Tre quarti dei pazienti affetti da corona trattati in terapia intensiva hanno ancora problemi un anno dopo: lamentano disturbi fisici, ma anche problemi di memoria e concentrazione o ansia. Più della metà lavora ancora meno o per niente dopo un anno, secondo uno studio condotto da Radboudumc.

246 pazienti Covid che sono stati ricoverati in terapia intensiva tra marzo e luglio 2020, cioè nella prima ondata, hanno ricevuto un questionario un anno dopo dice NOS. La metà di loro dice di soffrire di  stanchezza cronica, ridotta forma fisica, dolore, debolezza muscolare e fiato corto.

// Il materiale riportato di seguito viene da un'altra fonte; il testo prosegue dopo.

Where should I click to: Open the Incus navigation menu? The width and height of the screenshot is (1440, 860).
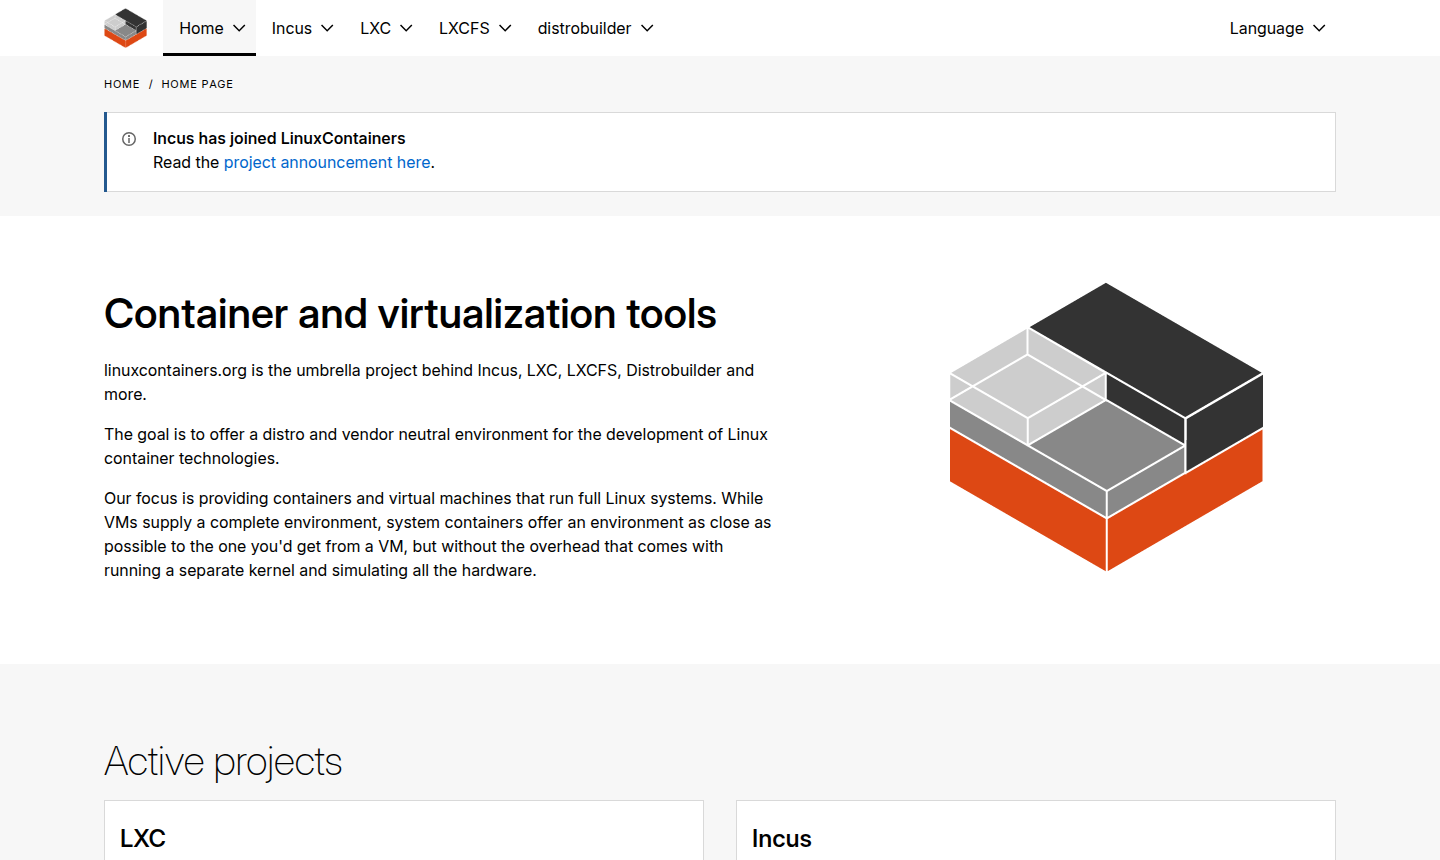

Uno su cinque  afferma di soffrire di ansia o stress post-traumatico. Inoltre, uno su sei ha disturbi cognitivi, come problemi di memoria o di concentrazione.

I problemi in corso hanno ripercussioni sulla vita quotidiana, mostra lo studio. Di conseguenza, più della metà ha problemi legati all’impiego: lavorano meno ore, sono ancora in congedo per malattia o addirittura hanno lasciato il lavoro. “Questo studio mostra l’incredibile impatto di un’ammissione in IC sulla vita di ex pazienti Covid-19”, afferma la ricercatrice Marieke Zegers di Radboudumc.

Secondo l’ospedale accademico, questo è il primo studio scientifico al mondo sui disturbi a lungo termine dei pazienti Covid finiti in terapia intensiva. I risultati sono stati pubblicati sulla rivista scientifica JAMA.